But why didn’t they ask for one?
Mr Rae replied: “If I think about all the installations I’d been on previously, you arrived, in some cases you hadn’t even taken your survival suit off before being given an immediate update of what was going on aboard the platform.
“And if you hadn’t been on before you would certainly be taken to your designated lifeboat, muster station and so-on. In other words you were inducted every time you arrived on board.
“That was not the case on Piper. My understanding is that people were rarely inducted. And I certainly wasn’t inducted that day (July 6, 1988). Nor were we informed, from a platform perspective, what other activities were taking place.
“At that time I was a maintenance electrician for the drilling contractor on the rig, Bawden Drilling, and responsible for keeping the platform’s drilling facility running during the night.
“I had been well trained for that sort of work and had been doing it for nearly six years already.”

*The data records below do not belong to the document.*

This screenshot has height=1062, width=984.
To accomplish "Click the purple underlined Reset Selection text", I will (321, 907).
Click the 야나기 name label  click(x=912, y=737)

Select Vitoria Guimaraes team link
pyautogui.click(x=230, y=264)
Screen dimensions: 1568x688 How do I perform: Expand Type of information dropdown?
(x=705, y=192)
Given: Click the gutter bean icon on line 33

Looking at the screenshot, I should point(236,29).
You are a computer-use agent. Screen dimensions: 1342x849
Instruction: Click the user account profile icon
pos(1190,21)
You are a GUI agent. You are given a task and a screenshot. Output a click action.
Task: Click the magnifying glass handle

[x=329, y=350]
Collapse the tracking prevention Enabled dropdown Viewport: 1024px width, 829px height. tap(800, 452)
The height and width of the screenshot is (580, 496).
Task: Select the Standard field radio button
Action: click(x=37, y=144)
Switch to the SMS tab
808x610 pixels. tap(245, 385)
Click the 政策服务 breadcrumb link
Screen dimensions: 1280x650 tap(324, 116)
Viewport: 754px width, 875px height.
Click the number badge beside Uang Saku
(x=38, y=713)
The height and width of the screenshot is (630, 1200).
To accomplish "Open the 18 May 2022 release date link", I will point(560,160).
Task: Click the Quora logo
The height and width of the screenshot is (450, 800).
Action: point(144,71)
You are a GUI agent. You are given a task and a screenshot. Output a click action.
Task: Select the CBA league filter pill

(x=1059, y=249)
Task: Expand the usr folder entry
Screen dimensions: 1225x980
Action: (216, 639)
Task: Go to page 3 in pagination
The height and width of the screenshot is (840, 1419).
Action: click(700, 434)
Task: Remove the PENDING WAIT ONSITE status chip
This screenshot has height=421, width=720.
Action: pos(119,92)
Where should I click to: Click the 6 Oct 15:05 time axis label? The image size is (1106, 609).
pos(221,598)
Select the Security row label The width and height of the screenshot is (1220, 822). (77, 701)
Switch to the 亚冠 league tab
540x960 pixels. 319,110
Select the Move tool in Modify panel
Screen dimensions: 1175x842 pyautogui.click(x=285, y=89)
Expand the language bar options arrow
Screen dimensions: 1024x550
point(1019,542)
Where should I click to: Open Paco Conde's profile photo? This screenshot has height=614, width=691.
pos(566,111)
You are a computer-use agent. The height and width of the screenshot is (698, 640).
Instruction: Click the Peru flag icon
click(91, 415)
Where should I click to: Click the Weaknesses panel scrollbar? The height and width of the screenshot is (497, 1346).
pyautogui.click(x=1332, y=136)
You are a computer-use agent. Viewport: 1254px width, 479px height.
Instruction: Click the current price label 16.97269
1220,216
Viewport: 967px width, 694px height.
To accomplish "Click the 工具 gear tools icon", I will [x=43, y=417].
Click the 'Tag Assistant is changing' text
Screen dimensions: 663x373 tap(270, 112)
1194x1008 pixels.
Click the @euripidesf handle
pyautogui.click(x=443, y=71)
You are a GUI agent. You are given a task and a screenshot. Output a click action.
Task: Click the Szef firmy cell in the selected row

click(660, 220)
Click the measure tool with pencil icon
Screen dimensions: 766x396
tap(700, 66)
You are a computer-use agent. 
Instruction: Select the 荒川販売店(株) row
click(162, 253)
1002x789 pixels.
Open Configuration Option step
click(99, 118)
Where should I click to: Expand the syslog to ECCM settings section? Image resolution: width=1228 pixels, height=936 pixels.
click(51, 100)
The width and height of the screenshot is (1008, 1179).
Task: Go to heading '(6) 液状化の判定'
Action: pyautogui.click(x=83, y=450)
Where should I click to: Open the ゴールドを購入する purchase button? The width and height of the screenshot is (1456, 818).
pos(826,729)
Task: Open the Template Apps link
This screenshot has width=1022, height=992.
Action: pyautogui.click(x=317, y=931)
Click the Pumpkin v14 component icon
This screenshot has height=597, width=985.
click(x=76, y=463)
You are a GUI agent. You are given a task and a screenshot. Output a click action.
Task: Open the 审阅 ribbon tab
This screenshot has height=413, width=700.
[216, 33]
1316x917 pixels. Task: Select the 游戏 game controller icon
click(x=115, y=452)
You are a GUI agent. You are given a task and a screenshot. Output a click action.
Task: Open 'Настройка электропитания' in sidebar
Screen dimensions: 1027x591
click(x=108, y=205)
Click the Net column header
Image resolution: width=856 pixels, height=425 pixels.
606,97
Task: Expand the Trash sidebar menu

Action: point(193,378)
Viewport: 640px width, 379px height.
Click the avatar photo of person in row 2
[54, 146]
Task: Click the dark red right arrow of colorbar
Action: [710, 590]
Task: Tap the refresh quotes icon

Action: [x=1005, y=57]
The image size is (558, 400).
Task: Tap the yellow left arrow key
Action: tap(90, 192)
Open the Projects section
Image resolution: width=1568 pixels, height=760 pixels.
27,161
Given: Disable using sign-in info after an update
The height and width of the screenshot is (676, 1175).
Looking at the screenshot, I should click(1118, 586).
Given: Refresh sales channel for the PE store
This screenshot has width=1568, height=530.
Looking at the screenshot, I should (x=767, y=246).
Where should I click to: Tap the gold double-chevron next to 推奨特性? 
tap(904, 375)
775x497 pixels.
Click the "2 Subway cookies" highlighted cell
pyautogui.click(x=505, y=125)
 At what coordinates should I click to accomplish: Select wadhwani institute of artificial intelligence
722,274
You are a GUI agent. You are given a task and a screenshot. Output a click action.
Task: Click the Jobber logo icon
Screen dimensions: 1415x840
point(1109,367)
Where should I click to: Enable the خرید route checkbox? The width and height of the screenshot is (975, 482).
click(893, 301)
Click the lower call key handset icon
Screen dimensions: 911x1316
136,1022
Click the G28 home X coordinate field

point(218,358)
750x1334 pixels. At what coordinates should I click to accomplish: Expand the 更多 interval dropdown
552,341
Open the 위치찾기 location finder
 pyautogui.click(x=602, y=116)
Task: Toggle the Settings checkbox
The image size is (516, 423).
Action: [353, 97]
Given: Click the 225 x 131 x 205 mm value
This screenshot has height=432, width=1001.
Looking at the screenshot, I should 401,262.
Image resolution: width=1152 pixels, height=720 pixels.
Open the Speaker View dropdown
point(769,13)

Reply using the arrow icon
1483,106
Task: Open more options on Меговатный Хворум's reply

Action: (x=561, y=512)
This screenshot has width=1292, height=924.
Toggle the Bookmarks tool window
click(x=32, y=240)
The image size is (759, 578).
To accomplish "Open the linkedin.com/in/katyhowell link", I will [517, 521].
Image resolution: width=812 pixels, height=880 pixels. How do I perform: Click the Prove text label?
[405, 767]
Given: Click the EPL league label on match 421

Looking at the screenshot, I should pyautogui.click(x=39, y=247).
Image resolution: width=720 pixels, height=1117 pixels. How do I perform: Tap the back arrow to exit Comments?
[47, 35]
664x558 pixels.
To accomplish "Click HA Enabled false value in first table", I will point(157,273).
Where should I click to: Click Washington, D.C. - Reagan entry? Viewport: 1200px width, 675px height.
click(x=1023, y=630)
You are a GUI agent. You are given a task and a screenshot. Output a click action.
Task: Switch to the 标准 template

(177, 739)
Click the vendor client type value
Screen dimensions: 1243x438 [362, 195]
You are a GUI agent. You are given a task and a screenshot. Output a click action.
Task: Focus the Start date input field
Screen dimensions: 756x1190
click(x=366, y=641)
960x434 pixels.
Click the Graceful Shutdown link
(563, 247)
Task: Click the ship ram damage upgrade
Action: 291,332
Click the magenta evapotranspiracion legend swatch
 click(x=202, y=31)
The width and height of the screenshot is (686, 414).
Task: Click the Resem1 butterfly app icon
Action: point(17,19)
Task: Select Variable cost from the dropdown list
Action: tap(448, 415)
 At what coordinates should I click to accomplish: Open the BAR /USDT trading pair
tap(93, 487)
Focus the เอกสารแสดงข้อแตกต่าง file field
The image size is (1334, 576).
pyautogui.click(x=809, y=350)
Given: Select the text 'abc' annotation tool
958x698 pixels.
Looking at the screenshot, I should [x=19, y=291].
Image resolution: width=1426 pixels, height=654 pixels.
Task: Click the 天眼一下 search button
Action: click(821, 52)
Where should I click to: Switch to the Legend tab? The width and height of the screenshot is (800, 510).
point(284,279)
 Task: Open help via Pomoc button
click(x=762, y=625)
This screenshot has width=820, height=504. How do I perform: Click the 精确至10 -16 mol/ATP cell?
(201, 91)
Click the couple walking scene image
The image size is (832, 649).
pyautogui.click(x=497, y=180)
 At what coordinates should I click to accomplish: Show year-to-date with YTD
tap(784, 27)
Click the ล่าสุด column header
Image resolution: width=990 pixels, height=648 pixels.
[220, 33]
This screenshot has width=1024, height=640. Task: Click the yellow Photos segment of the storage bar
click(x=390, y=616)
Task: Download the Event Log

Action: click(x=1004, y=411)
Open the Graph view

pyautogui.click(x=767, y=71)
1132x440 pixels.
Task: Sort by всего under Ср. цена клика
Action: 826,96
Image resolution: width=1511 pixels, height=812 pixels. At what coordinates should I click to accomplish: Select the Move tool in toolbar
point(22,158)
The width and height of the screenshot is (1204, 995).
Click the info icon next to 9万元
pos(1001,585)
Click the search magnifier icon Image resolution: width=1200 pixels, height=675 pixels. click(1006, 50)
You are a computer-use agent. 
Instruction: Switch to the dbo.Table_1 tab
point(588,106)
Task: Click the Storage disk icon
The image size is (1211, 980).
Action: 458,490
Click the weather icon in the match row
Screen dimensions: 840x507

While he was beginning to sense that Occidental had a different approach to many other North Sea operators, it wasn’t until the Cullen Inquiry that he learned the extent to which Piper production was pushed beyond design limits.
“I think that tells you a lot about the operating culture at Occidental,” he said.
Mr Rae had only been back on Piper Alpha for a few hours before all hell broke loose and he with 60 others made the decision not to follow the platform’s emergency rules.
What drove him to that decision?
“Like most of these old installations, to access the living quarters on Piper you had to go through doors designed to help maintain positive air pressure within the accommodation and associated spaces,” Mr Rae said.
“I went through one particular set of doors often as the drilling office was on one side and my workshop was on the other. On occasion I found this external door to be left ajar and swinging open.
“I hadn’t reported that, though I had mentioned it to colleagues. I just took the time to close it, which took a bit of effort given the air pressure difference.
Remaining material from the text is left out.